- Developer: Sunny Side Up
- Publisher: Sunny Side Up
- Platforms: Microsoft Windows; Nintendo Switch; Xbox One;
- Release: Microsoft Windows; September 15, 2025; Nintendo Switch, Xbox One; September 16, 2026;
- Genre: Life simulation game
- Mode: Single-player

= Little Witch in the Woods =

Little Witch in the Woods is a life simulation game developed and published by Sunny Side Up. The game follows Ellie, an apprentice witch who lives in a forest, wears a talking witch hat named Virgil, and is able to fish and brew potions. She must complete her training by helping nearby villagers and meeting other witches.
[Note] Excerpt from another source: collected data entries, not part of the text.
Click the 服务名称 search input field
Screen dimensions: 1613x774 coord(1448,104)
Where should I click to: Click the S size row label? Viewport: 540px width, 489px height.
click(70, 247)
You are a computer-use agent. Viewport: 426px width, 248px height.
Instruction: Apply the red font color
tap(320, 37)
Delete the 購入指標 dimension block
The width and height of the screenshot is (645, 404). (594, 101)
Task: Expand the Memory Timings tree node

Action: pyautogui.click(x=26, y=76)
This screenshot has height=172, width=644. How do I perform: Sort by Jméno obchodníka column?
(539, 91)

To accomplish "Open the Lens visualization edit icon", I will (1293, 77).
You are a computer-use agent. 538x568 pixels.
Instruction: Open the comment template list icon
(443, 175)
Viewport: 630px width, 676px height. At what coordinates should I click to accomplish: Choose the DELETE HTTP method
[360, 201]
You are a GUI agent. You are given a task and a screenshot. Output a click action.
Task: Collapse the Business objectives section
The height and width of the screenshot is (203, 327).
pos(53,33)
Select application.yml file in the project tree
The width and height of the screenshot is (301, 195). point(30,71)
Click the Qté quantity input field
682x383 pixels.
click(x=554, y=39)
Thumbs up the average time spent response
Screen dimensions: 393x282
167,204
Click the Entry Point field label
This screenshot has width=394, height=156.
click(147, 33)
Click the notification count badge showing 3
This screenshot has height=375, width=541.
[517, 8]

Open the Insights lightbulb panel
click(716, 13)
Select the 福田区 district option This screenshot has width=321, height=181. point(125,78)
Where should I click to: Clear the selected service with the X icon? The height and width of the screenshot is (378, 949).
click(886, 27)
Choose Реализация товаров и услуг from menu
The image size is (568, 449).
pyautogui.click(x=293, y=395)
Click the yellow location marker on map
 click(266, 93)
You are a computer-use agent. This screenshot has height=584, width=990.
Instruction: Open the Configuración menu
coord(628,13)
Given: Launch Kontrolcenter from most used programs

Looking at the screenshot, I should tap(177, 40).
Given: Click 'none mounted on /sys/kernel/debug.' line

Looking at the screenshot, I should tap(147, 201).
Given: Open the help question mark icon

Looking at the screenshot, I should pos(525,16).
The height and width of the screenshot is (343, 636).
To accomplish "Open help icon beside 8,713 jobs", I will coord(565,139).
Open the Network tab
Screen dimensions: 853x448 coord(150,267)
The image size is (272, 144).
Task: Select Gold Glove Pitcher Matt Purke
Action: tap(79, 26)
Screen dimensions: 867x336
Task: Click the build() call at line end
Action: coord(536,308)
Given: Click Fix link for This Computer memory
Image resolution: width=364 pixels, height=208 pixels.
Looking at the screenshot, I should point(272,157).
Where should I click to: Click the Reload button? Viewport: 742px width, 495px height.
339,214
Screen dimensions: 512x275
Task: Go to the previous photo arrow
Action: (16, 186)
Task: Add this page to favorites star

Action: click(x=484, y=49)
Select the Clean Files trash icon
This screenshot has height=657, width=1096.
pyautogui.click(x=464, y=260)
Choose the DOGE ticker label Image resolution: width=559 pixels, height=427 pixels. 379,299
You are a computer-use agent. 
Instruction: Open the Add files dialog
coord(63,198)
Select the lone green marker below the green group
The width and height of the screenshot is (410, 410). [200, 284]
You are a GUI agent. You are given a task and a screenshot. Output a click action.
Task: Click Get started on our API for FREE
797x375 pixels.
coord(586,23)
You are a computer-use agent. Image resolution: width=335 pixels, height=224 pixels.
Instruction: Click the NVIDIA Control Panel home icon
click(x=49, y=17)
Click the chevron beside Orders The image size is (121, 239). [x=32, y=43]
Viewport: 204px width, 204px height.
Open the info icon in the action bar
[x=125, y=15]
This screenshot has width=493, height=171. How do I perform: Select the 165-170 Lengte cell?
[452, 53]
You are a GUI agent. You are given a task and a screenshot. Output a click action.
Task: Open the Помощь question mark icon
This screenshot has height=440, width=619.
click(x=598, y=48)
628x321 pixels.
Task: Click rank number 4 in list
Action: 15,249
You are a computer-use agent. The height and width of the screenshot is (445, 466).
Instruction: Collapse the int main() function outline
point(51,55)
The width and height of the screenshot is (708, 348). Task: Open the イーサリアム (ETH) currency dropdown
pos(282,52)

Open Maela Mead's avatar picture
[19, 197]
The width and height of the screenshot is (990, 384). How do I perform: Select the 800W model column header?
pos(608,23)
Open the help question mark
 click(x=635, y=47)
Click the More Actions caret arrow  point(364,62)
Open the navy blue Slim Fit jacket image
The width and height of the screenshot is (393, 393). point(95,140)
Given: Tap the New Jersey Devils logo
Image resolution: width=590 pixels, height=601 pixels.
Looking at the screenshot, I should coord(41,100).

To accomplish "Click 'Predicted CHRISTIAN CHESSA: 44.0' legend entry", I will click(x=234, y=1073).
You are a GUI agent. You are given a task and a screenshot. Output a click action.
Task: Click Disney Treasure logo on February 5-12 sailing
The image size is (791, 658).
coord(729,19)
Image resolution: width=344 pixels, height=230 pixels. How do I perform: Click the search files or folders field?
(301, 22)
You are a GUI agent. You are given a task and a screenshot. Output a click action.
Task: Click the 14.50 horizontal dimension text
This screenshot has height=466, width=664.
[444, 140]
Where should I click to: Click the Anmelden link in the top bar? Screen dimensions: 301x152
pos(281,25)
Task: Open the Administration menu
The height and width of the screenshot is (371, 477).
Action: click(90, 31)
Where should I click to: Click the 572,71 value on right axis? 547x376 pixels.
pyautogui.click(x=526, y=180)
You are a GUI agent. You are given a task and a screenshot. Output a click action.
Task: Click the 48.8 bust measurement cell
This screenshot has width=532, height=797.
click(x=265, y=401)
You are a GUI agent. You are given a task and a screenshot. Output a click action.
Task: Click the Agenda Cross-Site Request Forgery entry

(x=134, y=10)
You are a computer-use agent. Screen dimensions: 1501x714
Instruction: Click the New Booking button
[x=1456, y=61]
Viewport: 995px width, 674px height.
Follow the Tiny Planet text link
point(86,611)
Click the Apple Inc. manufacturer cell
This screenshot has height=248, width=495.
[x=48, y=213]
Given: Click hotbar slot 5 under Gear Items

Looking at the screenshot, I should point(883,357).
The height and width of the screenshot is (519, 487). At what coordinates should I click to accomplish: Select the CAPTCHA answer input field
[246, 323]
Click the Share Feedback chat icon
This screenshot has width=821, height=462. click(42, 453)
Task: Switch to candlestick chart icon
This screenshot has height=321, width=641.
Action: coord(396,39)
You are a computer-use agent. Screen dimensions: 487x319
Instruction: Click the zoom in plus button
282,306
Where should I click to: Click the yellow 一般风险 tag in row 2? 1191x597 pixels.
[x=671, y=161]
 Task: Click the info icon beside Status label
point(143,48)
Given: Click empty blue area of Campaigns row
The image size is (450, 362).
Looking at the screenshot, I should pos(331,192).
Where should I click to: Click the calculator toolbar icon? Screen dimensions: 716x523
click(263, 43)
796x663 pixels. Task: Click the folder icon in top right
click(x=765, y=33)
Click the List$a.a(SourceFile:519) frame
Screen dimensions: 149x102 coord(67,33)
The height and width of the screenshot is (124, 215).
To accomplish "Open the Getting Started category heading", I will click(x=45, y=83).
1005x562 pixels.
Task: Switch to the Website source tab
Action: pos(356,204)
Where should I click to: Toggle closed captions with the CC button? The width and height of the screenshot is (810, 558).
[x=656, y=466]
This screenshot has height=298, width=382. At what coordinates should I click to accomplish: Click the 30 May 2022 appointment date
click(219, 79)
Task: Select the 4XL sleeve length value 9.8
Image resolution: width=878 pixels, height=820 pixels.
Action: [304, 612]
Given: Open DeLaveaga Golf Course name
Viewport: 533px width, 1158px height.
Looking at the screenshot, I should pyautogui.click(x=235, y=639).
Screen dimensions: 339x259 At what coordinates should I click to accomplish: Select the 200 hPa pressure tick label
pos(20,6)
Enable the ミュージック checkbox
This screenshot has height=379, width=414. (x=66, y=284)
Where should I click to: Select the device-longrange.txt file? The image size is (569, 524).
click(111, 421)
The game was released in early access in 2022, and fully released in September 2025 for Microsoft Windows. Versions for Nintendo Switch and Xbox One were released in September 2026.

== Gameplay ==
In Little Witch in the Woods, the player controls Ellie, an apprentice witch whose ultimate goal is to complete her training and become a formal witch. The core gameplay focuses on exploring different regions, gathering resources, and brewing magical potions. The player can also engage in fishing across various bodies of water. While the primary objective of fishing is to catalog species in Ellie's encyclopedia, fish can also be gifted to villagers or used to earn the affection of local cats. Fish availability varies depending on the specific location and time of day, and the player can frequently determine a fish's type by the size of its underwater shadow before catching it.

==Release==
Little Witch in the Woods was announced in July 2020 as a crowdfunding project. It was launched in early access in 2022 for Windows, Xbox One and Xbox Series X/S. The game was fully released for PC on September 15, 2025.

== Reception ==
The game was positively received by critics in early access, receiving comparisons with Stardew Valley due to its pixel-art aesthetic and gameplay. Alice Bell of Rock Paper Shotgun said that she "can't get over how lovely it is", and that the trailer had an "impeccable sense of comedic timing". Hope Bellingham of GamesRadar+ called the game "similar to a pixel-art version of Kiki's Delivery Service", and remarked that it was a "cozy game" that they "definitely recommend". Glenn Wilson of Gamezebo called the game's day/night system "clever", as it changes the behavior of the game's creatures. Lauren Morton of PC Gamer called the game's look "undeniably cute" with "some pretty swell tunes".